第5回 豊洲市場における土壌汚染対策等に関する専門家会議(2017.3.19)

第5回 豊洲市場における土壌汚染対策等に関する専門家会議(2017.3.19)

2017.4.7

第5回豊洲市場における、土壌汚染対策等に関する専門家会議(3月19日開催)の概要を掲載します。

今回は以下の4項目について専門家会議の評価がなされました。

(1)第9回地下水モニタリング調査の確認
 第9回地下水モニタリング調査の結果を確認し、ガイドラインに則って行われたと判断し、
 結果の取り扱いについて暫定値から正式な値とする。

(2)第1回~9回の地下水モニタリング
 各回、各街区の作業方法および保管方法等に問題はなく、分析結果は有効である。

(3)第9回地下水モニタリングで基準値を超過する井戸が急増した原因
 ・地下水管理システムの稼働により、間隙水が透水性の良い部分に移動や、
  帯水層中に残存していた油分の移動したことによる可能性がある。
 ・土壌汚染調査や底面管理で把握できず、土壌汚染対策後も局所的に土壌汚染が残存していた可能性がある。

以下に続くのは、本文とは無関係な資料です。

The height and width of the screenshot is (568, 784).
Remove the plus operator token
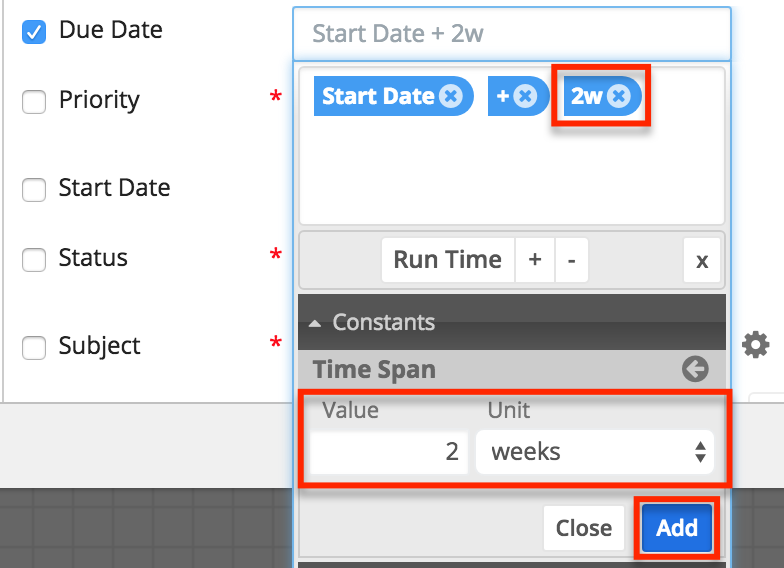point(526,96)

(4)地下ピットがある状態の評価とリスク管理上の対応策
 ①リスク
  ア、地下水経由のリスク
    地下水を飲用その他の利用はない為、問題は生じない。
  イ、汚染土壌の直接摂取によるリスク
    直接摂取の可能性はなく、問題は生じない。
  ウ、室内空気経由のリスク
    地下ピット内の空気が、建物一階部分に侵入している可能性はないと考えられるため、
    現状において問題は生じないと考えられる。

 ②リスク管理上の対応策
  将来の可能性を考慮し、リスク管理上の対応策として、対策や、管理の議論をする。
  具体的な対応策については、さらなる調査や議論を踏まえて、今後検討していく。

  ア、水銀等の地下ピット内への侵入防止策
    床面に遮蔽効果のあるシートや膜を敷設、床面の下に換気層を設ける。
  イ、地下ピットの空気中水銀濃度の上昇防止策
    換気(自然換気、機械換気)、地下ピット内の浄化(浄化装置)
  ウ、建物一階部分の空気中水銀濃度の防止策
    建物一階部分の機械換気の強化、建物一階部分の空気の浄化(浄化装置)
  エ、その他
    地下水に関する対応策として、地下水管理システムの機能強化について検討。